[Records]

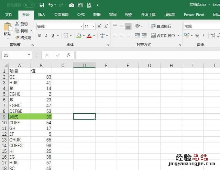Switch to the Insert (插入) ribbon tab

42,15
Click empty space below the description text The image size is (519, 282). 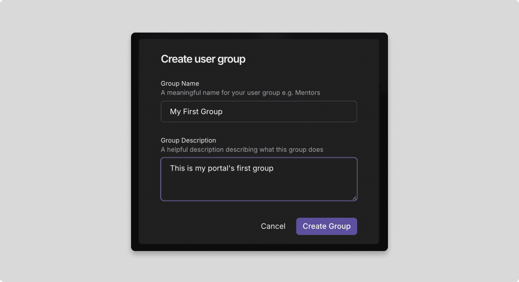[x=257, y=189]
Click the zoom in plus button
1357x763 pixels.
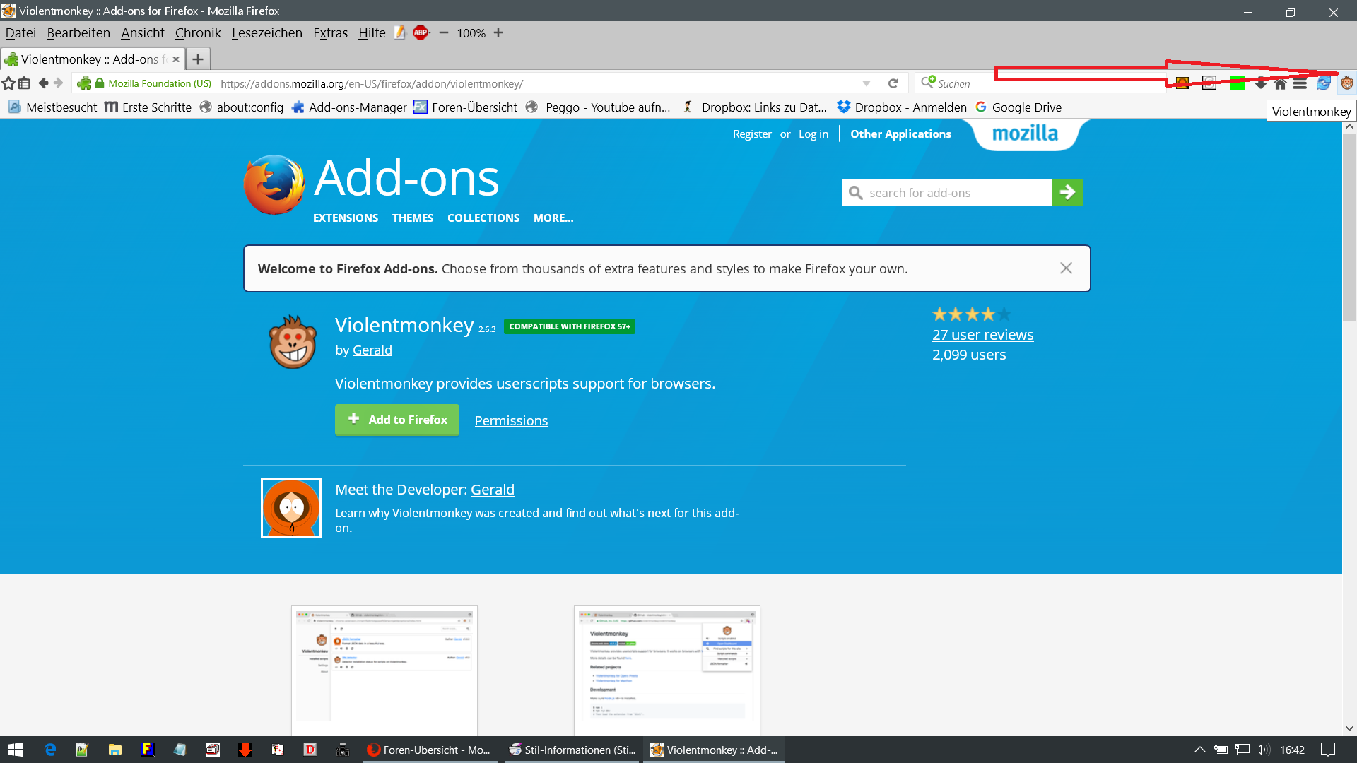tap(498, 32)
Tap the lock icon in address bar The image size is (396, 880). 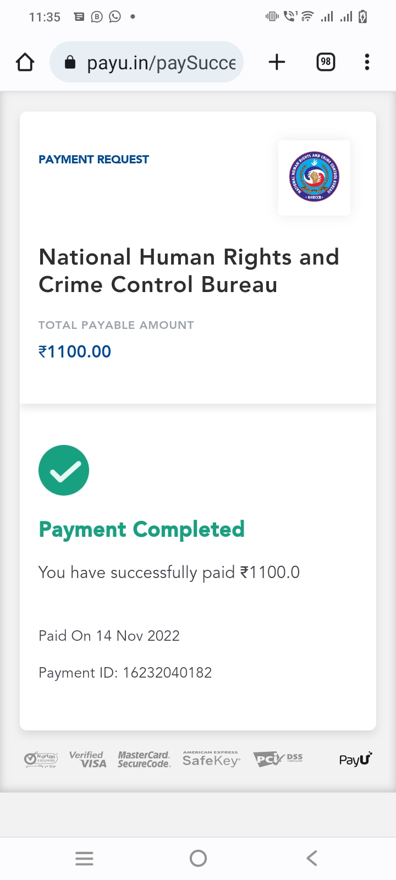(x=70, y=63)
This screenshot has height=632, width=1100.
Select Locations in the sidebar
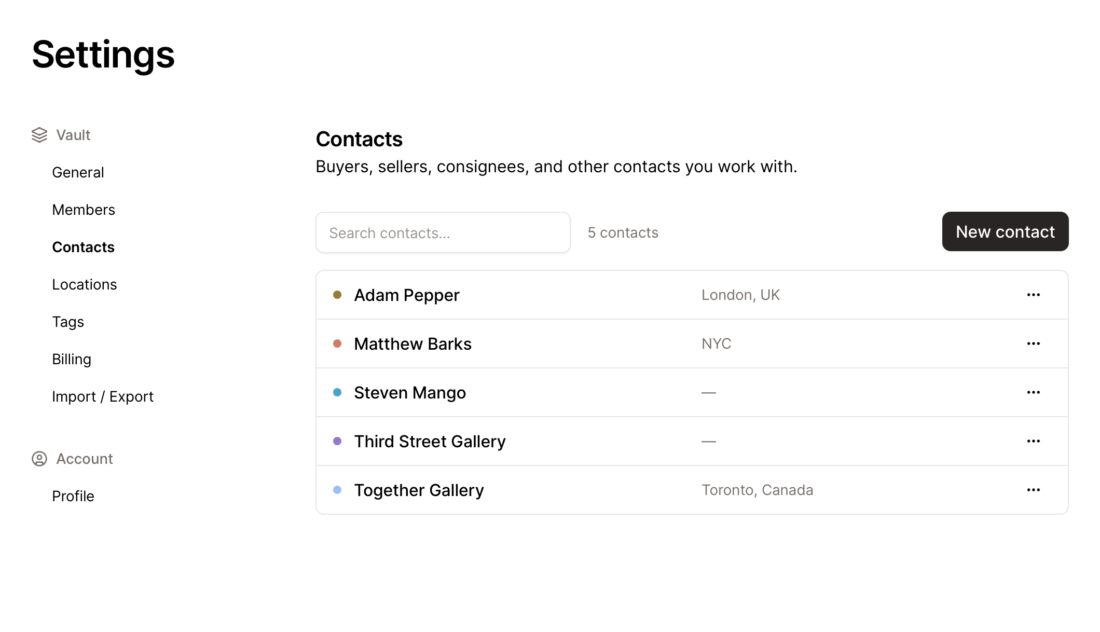point(85,284)
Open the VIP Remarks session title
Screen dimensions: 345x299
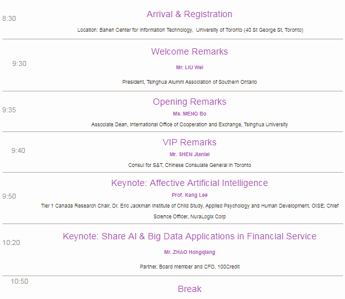189,142
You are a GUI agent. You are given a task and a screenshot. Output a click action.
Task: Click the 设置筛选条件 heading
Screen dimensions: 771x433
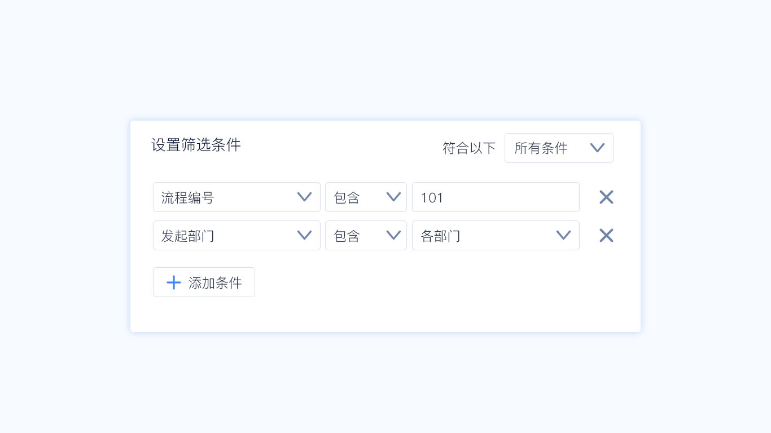click(x=196, y=145)
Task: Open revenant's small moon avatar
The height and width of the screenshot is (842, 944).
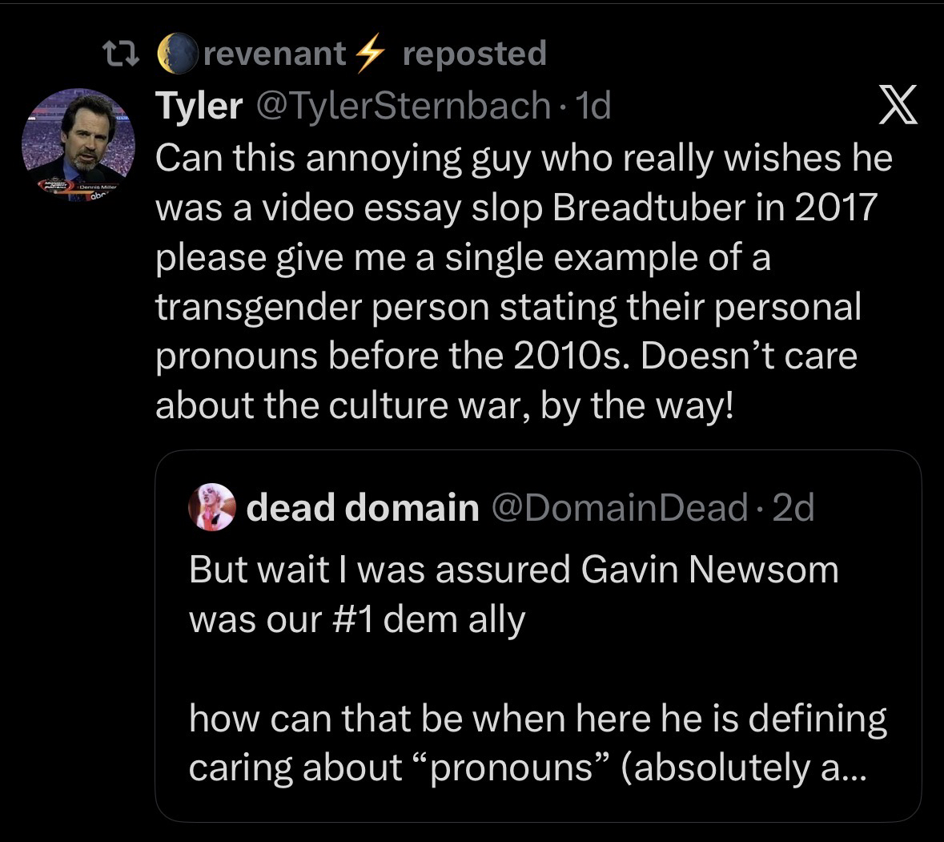Action: click(x=176, y=54)
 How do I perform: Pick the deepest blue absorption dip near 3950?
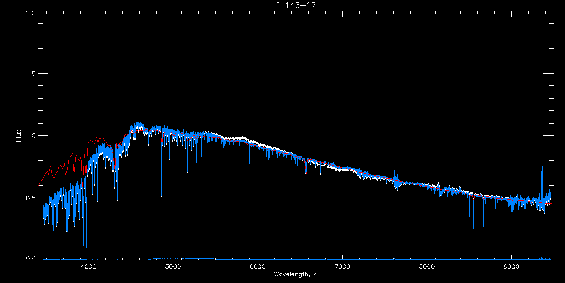pyautogui.click(x=83, y=248)
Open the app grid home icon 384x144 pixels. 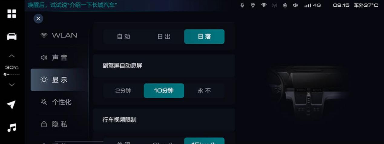pos(12,14)
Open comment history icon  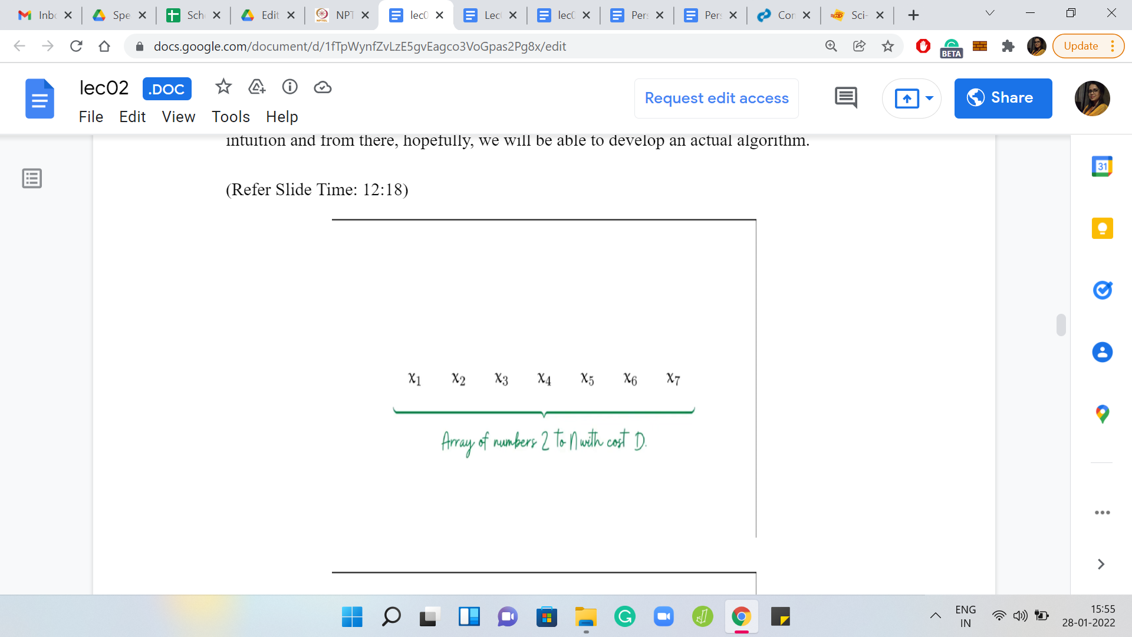pyautogui.click(x=845, y=98)
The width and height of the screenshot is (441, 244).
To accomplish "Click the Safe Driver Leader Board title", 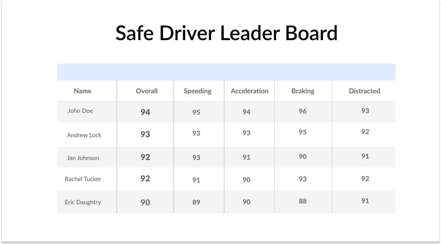I will coord(226,33).
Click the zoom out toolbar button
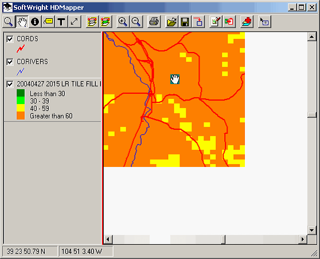The image size is (320, 259). [x=136, y=22]
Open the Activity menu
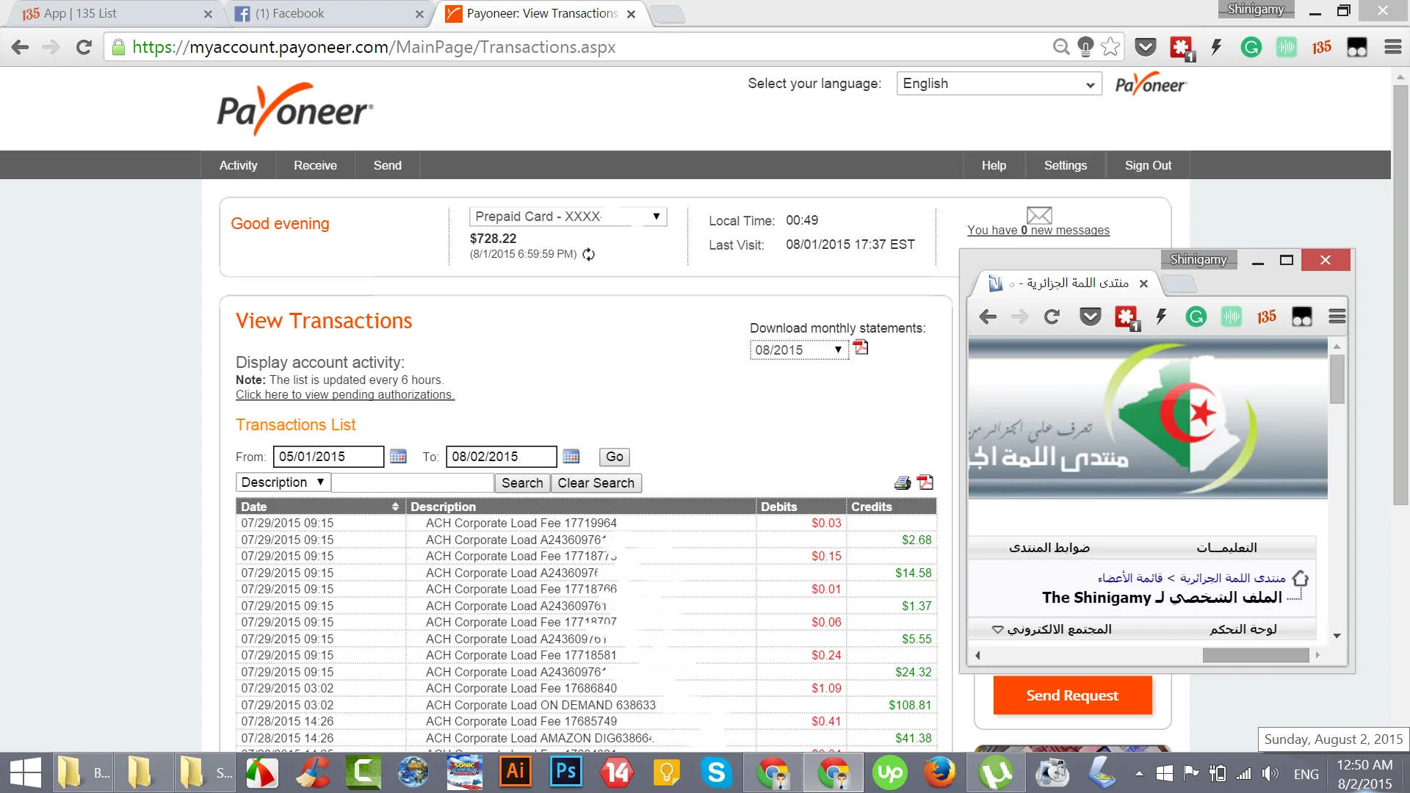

[Task details] Extract every line of the data above that contains the string "screenshot", matching case exactly.

[Output for this task]
This screenshot has height=632, width=1100.
You are a GUI agent. You are given a task and a screenshot. Output a click action.
The height and width of the screenshot is (842, 944).
The width and height of the screenshot is (441, 244).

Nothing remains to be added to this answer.